It’s that sliver of positivity in an average season that can get him some traction.

After all …

November was a month of disappointment for many programs, not the least of which Ohio State, who fell hard to Michigan; a Buckeyes team that’s enjoyed half a dozen first-round draft picks the past few years, yet didn’t sniff a CFP title with all those advantages.

Oregon, the high-flying, Nike-fueled program, had boosters buying $11,000 box seats in Allegiant Stadium in Las Vegas at halftime against Oregon State last Saturday only to see their Ducks shot down by rival Oregon State in a remarkable comeback.

Folks in Eugene are calling it the biggest faceplant in the history of the program. They’d brought in the greatest recruiter in the country in former Georgia defensive coordinator Dan Lanning, and the former SEC coordinator lost a 21-point lead in a Pac-12 championship preparation tilt against OSU, a team with a fraction of the resources.
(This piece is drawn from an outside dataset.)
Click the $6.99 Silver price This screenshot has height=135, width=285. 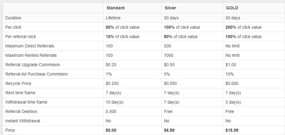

Texas A&M, boasting the No. 1-ranked recruiting class in the country for 2022 (247Sports)  won just five games and won’t qualify for a bowl game. This is either coaching malpractice by Jimbo Fisher and his $9 million a year salary, or he bought inflated stock. 

Liberty, a team Hugh Freeze worked into the top-25 rankings and an 8-1 record, earned praise from coast to coast before he left for a return to the SEC and Auburn. His Liberty team finished the season clunk, clunk, clunk with losses to UConn (36-33), Virginia Tech (23-22) and New Mexico State (49-14).

You can probably chalk up a lot of these disappointing finishes to injuries of key players, letdowns and loss of focus. Oregon should be in Las Vegas this week plain and simple.

BYU’s season is disappointing from the standpoint that nine wins would have been fantastic. Winning eight would have been a slip-up or two along the way. But seven wins meant this team had to really stumble, and October is where it lost its footing.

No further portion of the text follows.